## What the task asks:
Copy every line below, from the one containing "Task: Select frame 1 thumbnail in Timeline" up to and including the last line of the items, requests included, and multiply each coordinate in the answers by 2.4, rounding to whole numbers with halves going up. Omit the pictures.
--- Begin Provided information ---
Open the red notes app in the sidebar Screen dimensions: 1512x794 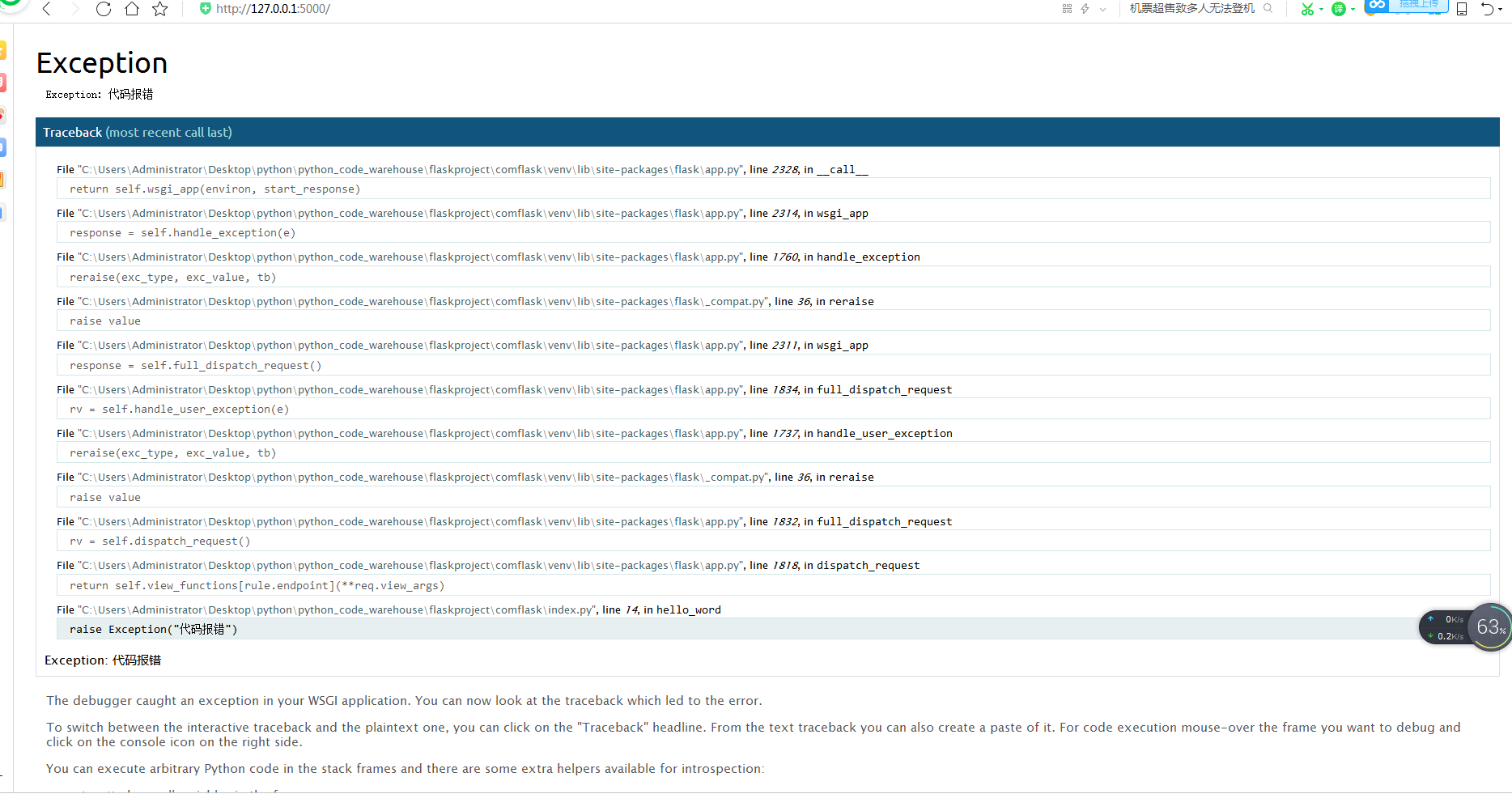[x=3, y=82]
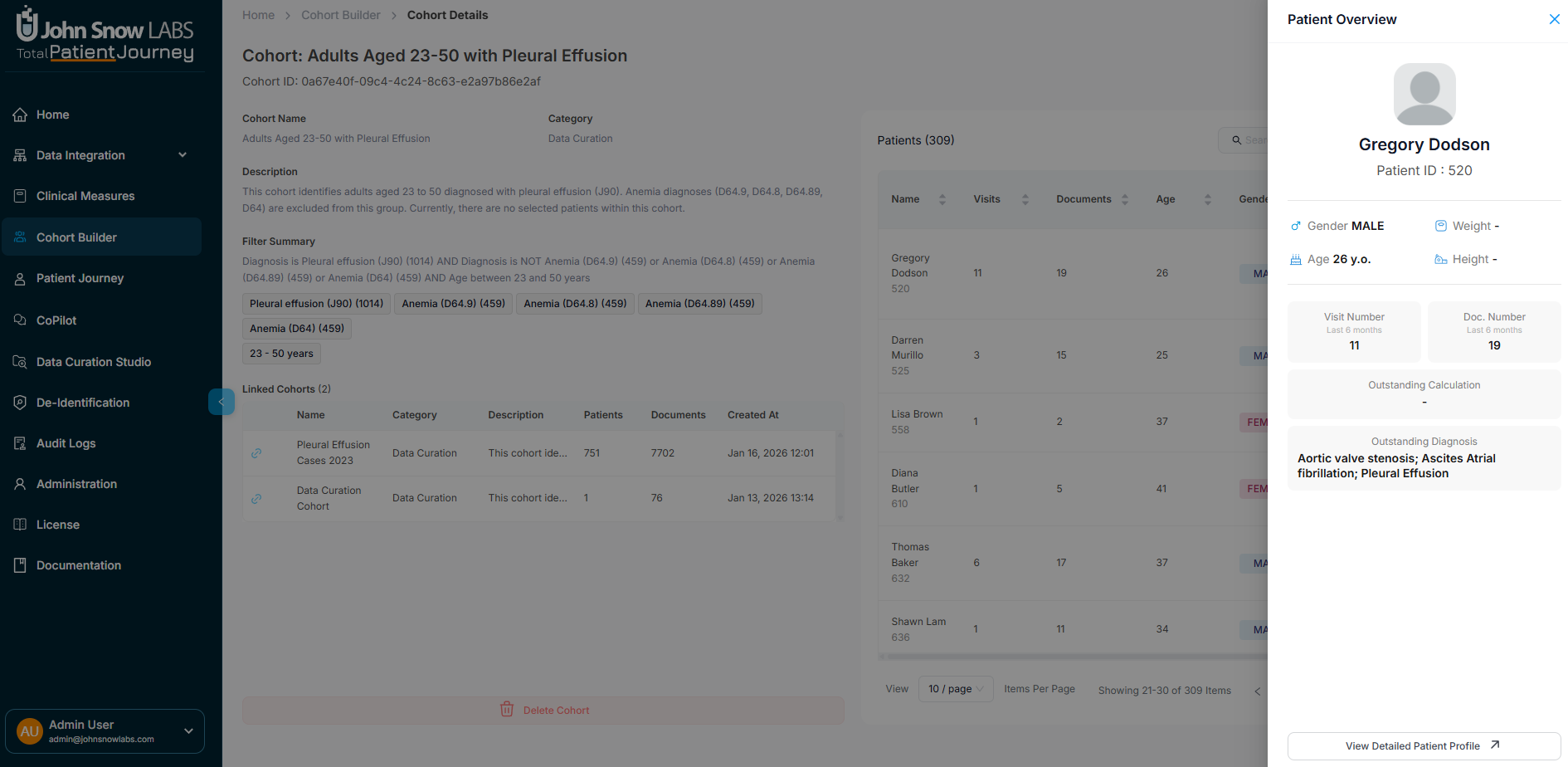Click the Home icon in sidebar
The image size is (1568, 767).
(20, 115)
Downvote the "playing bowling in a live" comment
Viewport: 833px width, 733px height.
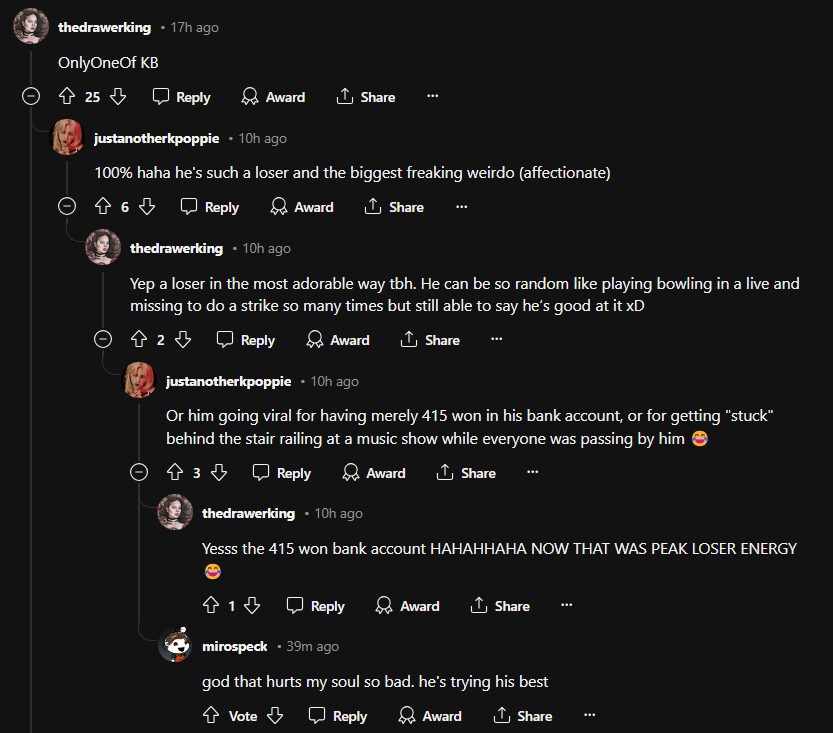pyautogui.click(x=183, y=340)
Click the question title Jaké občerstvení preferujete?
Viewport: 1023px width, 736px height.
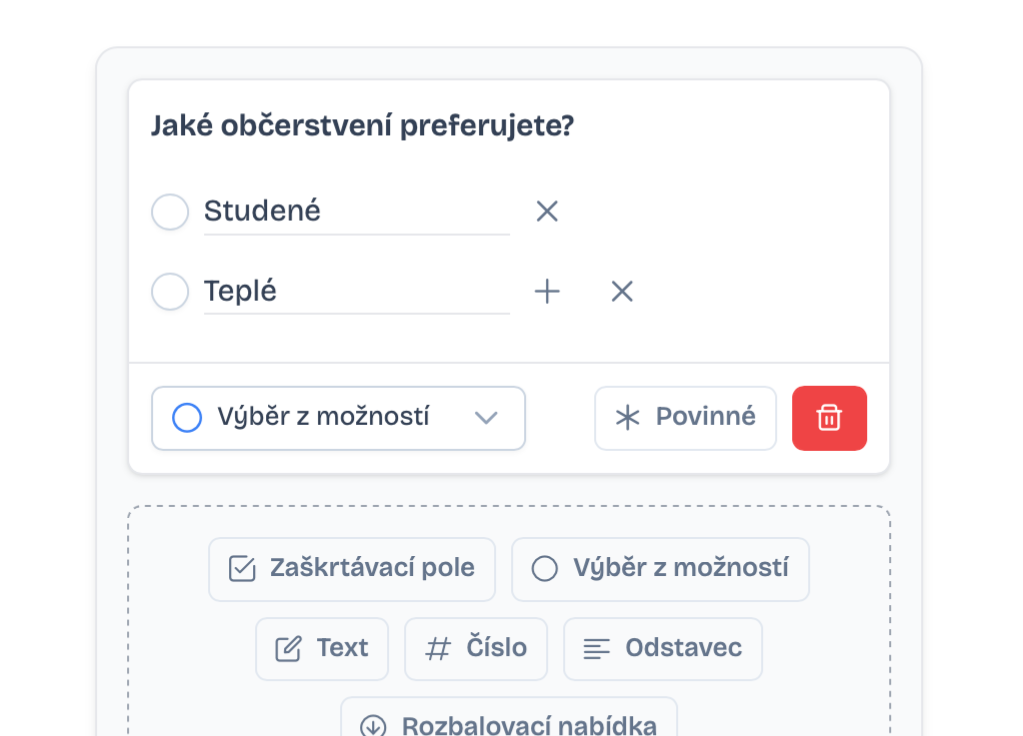362,126
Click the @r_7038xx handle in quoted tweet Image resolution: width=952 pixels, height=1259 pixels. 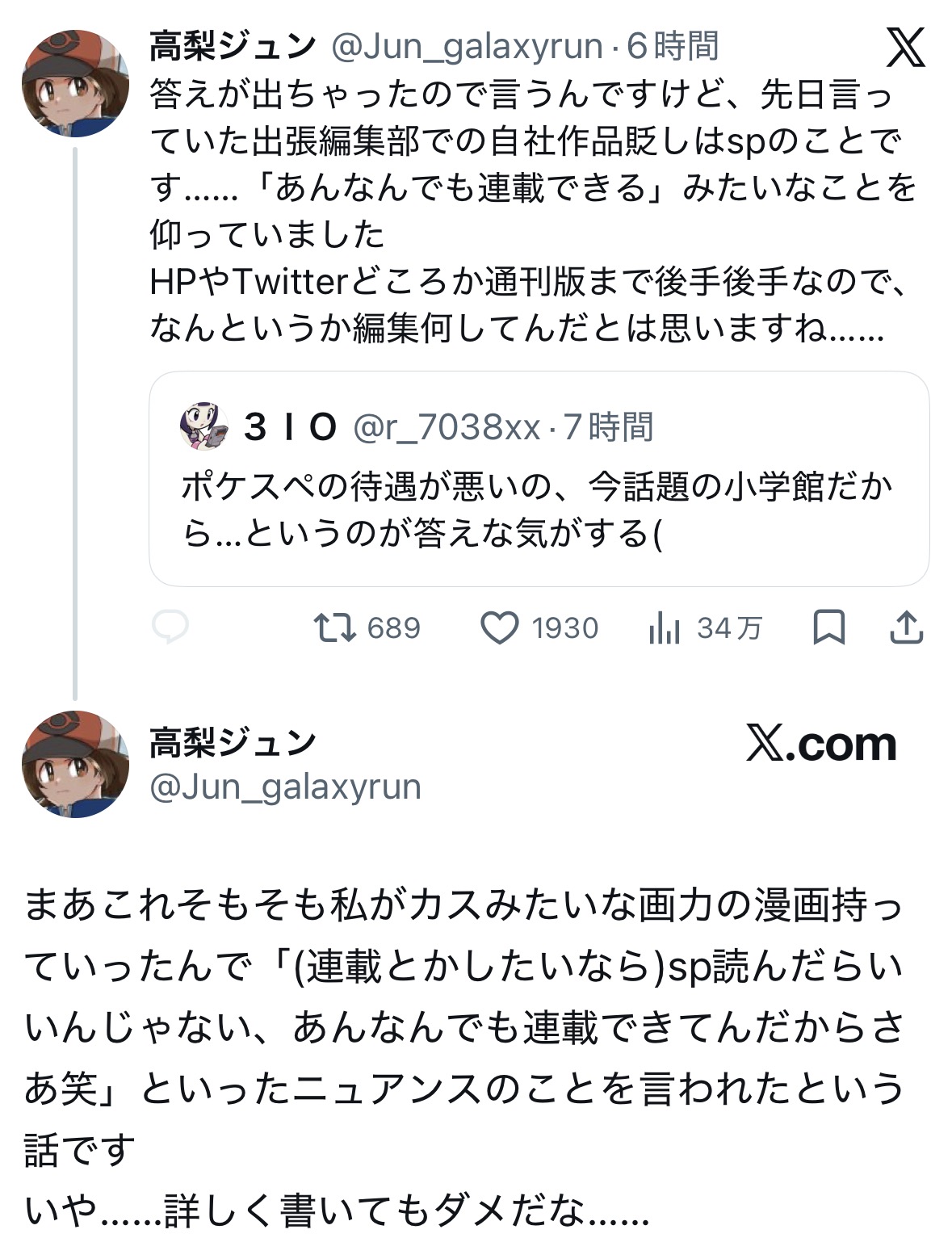click(x=447, y=426)
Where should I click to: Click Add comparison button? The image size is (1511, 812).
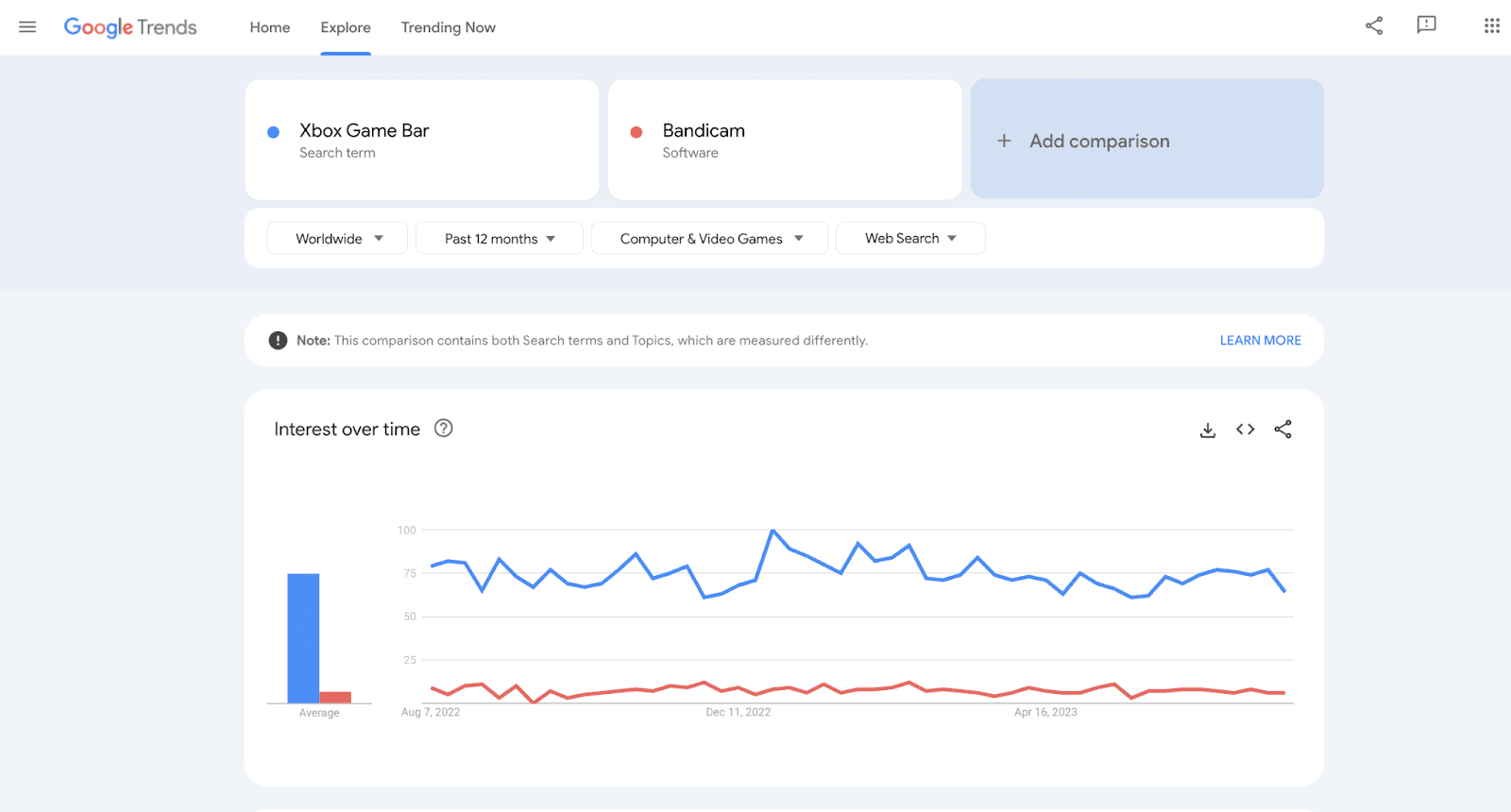click(1146, 140)
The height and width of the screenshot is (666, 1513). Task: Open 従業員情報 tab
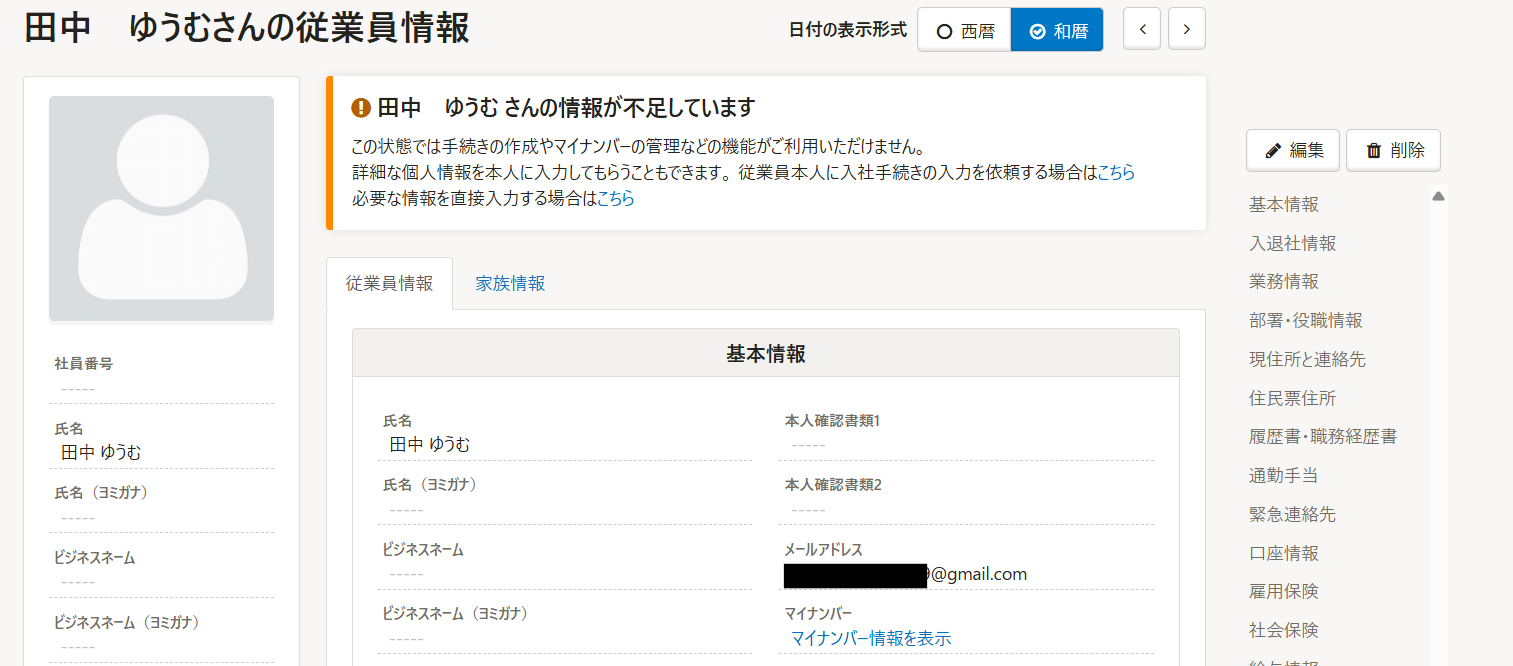pos(389,283)
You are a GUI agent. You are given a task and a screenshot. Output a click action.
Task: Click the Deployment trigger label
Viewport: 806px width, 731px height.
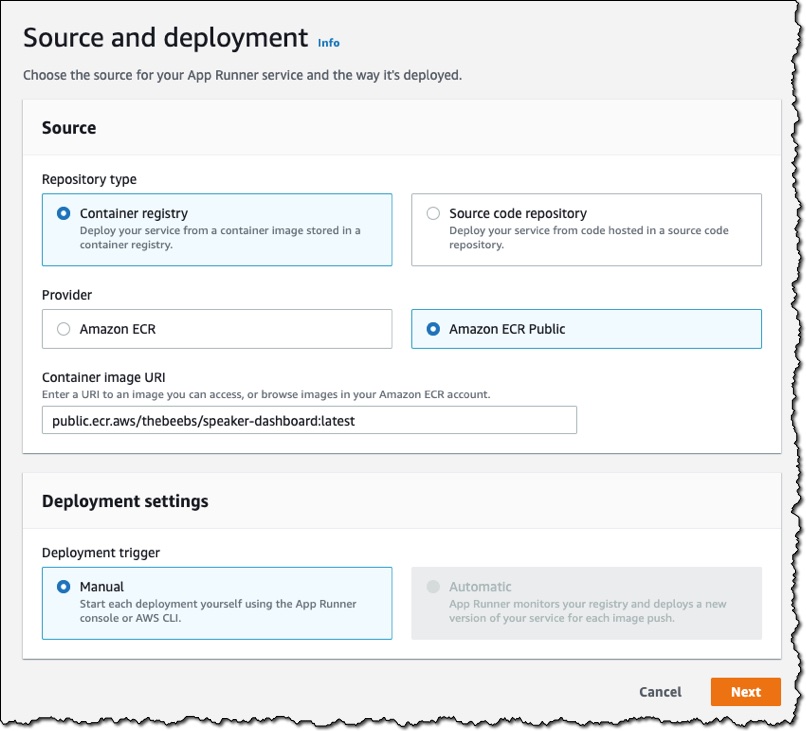pyautogui.click(x=101, y=553)
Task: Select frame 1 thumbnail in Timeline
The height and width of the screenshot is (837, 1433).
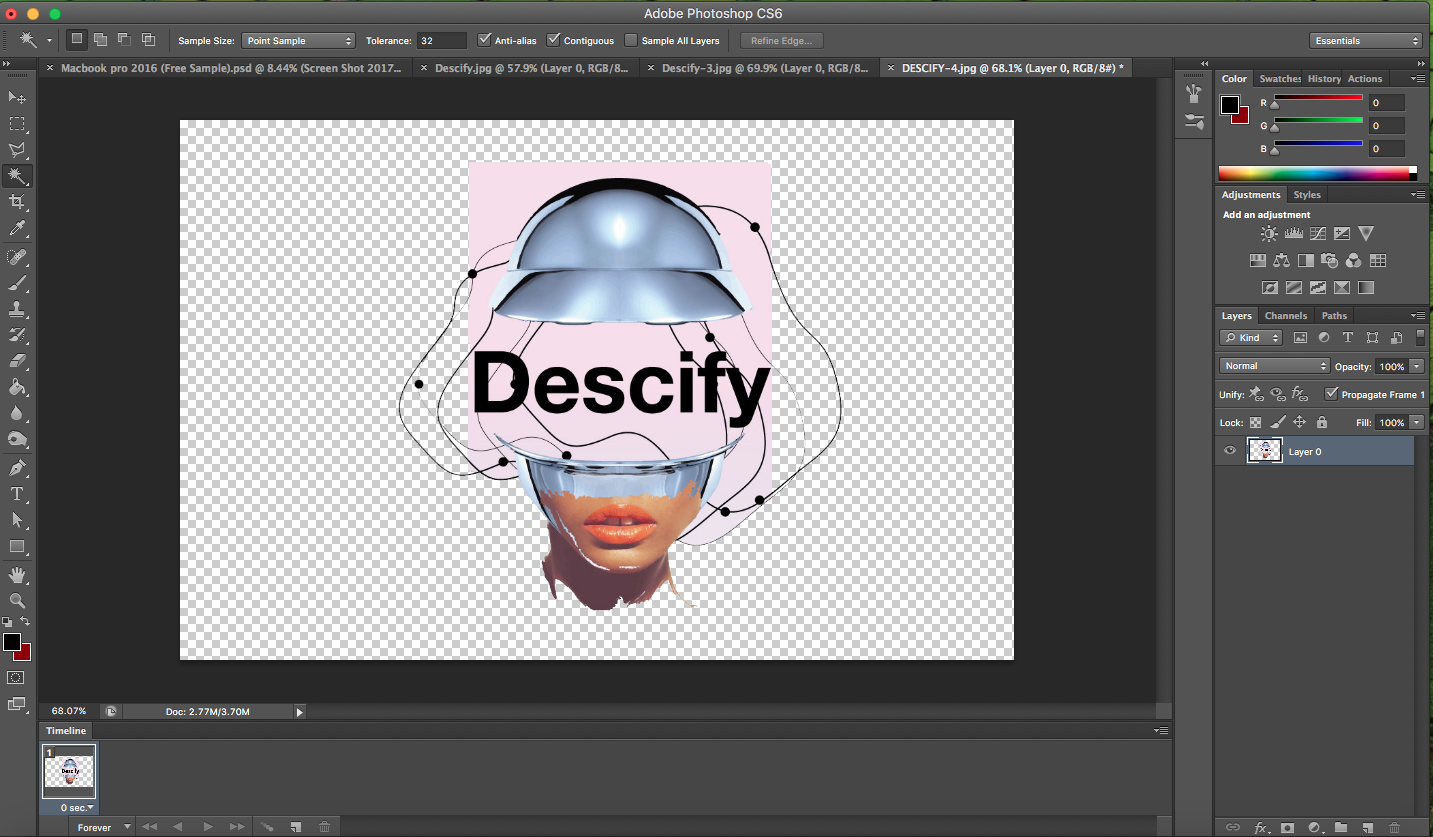Action: (x=69, y=771)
--- End Provided information ---
## Final answer:
Task: Select frame 1 thumbnail in Timeline
The height and width of the screenshot is (837, 1433).
Action: (x=166, y=1850)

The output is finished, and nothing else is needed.